綾女は舞台袖で四つん這いになり、滝のような涙を流している。
何かを我慢しているような赤い顔で、気の所為か息が淫らに荒い。
――ウェットに歌い終えると、霞がかったホールに暮れ六つの鐘が微かに漂った。
それまで彼方を見詰めていたアンドレが、片足で床を何度も踏み鳴らし始める。
ダン! ダンッ! って。
「近所迷惑だぞ、アンドレ」
窘めるオスカルに、アンドレが静かに告げた。
「無問題。『下にあの老人が眠っている』」※2
驚いて目ぇ覚ますんでぃや?
穏やかでないひと言にオスカルが苦い顔を見せると、のんびり幕が下り始めた。
姿が消える寸前――眼鏡のブリッジをくいと上げ、困惑顔のマリー様が何事か呟いたようだった。
(タネモミ、タネモミ)
ラストに謎の台詞を置き去りにした寸劇は――奇妙な余韻を残したまま無事終了した。
☆
スタンディングおうぇ……オベーションなんて無かった。
笑●の公開録画とも違う。
客席に蔓延していた空気は、ひと言で表せば「困惑」。
ざわめきが収まらないホールを無視するように、なんか演奏が始まった。
同時に最後の幕が上がる。
お嬢四人が背を向けてポーズをとっている。
みな学ラン姿。股関節のストレッチ中といった感じで片膝を折り、演奏に合わせてキビキビ重心を変える。
右端の背が高いおなご(神幸)だけ腰が高い。やはり二週間では矯正出来なかったものか。
パッと客席に向き直る。四人とも黒いサングラスをあしらっていた。
真ん中、ポニーテールのお嬢(美冬)が唯一のスタンドマイクに顔を寄せ、
「――俺●トコ来ないきゃ?」
ここイチで猿のように噛むと、BGMに合せて四人一斉に気合いを入れて動き出した。
美冬の口元がムムムと波打っている。
最前列に陣取っていた大きなお友達(?)の一団が、さっと中央に密集した。
真剣な顔で何かを見上げている(「何か」は不明)。
中央階段からわらわら人が降りてきた。本日の出演者ご一同。
ひしめき合うようにお嬢たちの後方へ並び始め、各々リズムを取りながら好き勝手なアクションを披露する。
時折、舞台上の全員で「ァフゥッ!」と吼えた。
なんとなく――静かな手拍子が起こった。控え目だった。
先ほどの痴態など忘れ去ったかのようなメインヴォーカルは力強く、無駄に饒舌なビブラートがホールを揺らす。
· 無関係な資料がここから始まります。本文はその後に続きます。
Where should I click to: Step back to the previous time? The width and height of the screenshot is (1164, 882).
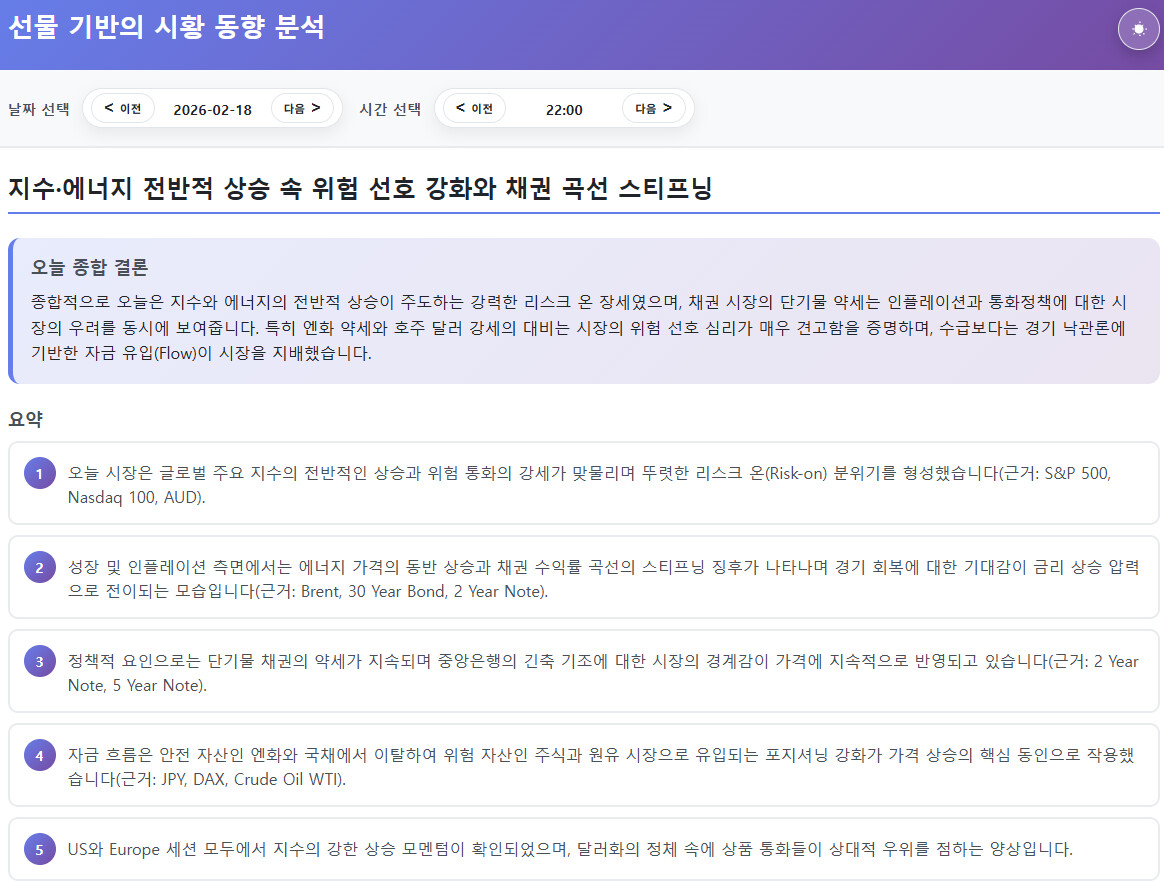point(474,108)
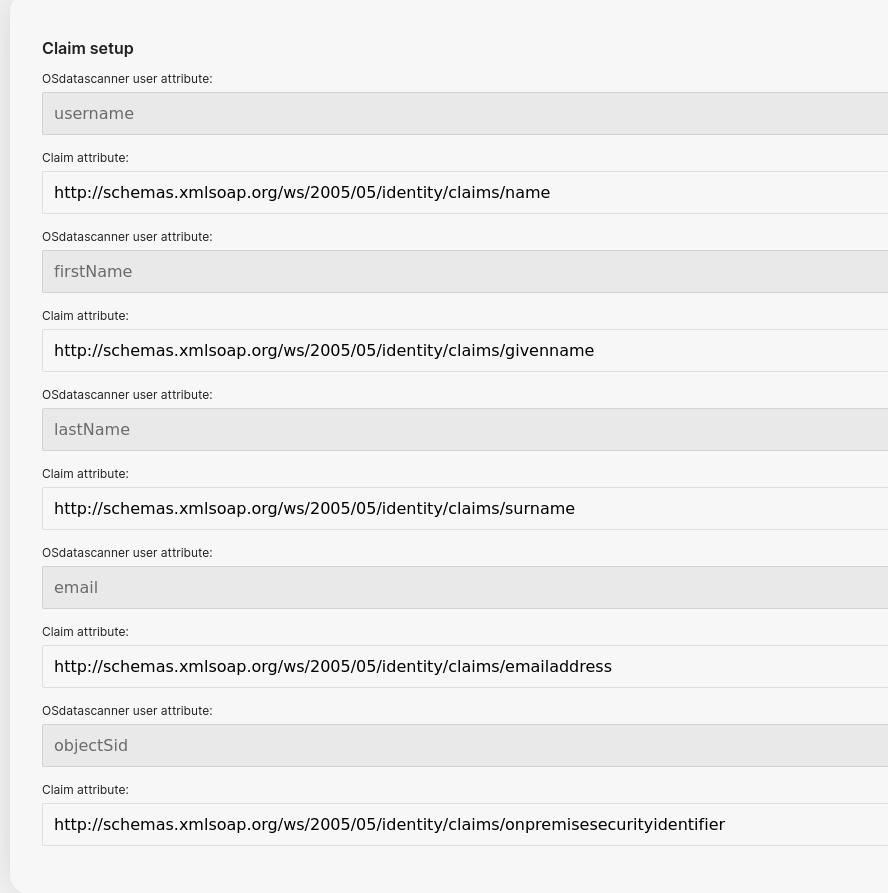Image resolution: width=888 pixels, height=893 pixels.
Task: Focus the claims/surname claim attribute input
Action: click(465, 509)
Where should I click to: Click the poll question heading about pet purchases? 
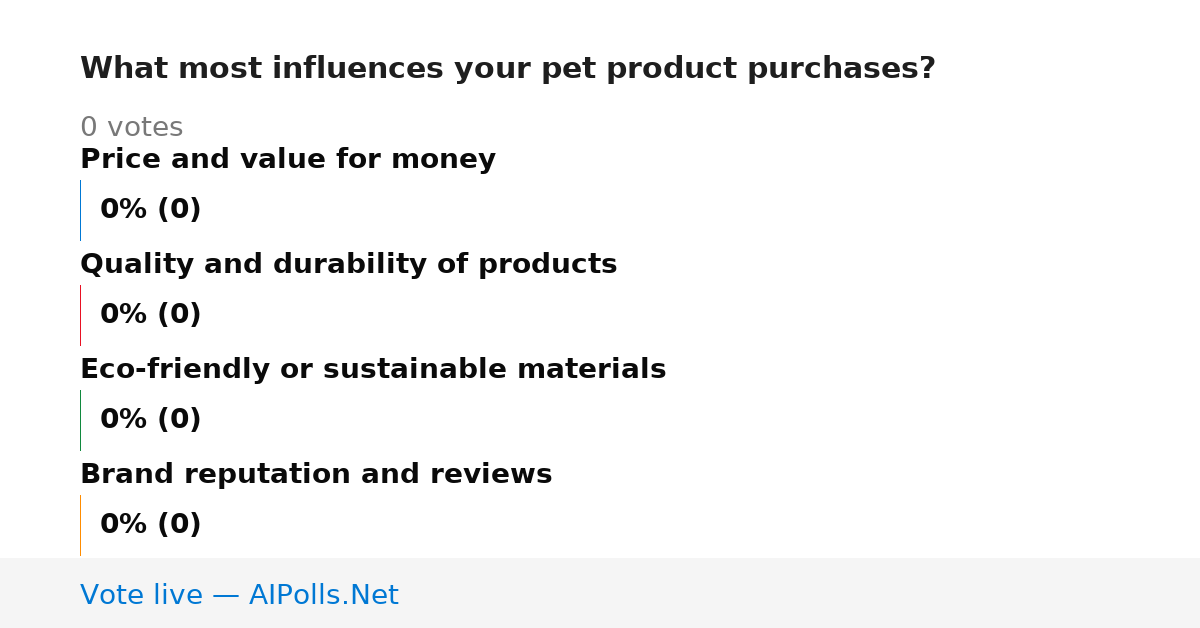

右端のお嬢はリコーダーを咥えつつ、必死に足だけでステップを踏んで見せた。
パラパラすら却下された悲しい身ながら、課せられた責を果たすべく……何かに怯えたような硬い顔。
汗でデコを光らせながら中央マイクに近寄ると、
「ピーポポピポポ――」
横の桜子が「ぺちん」と神幸の尻をスパンキング。
「アウチっ――お、おれたちまるで……ステテコみたい!」
「「「捨て猫っ!!」」」
間髪入れずツッコミが入った。
壇上の出演者たちは意外にノリノリで、みな満面の笑みでボデーをムーブしている。
安堵――からの解放感がその顔に滲んでいた。
時折ご機嫌な巻き舌が甲高く轟いた。
光る汗を飛び散らし、キレキレに歌い踊るお嬢たち(ひとりを除く)。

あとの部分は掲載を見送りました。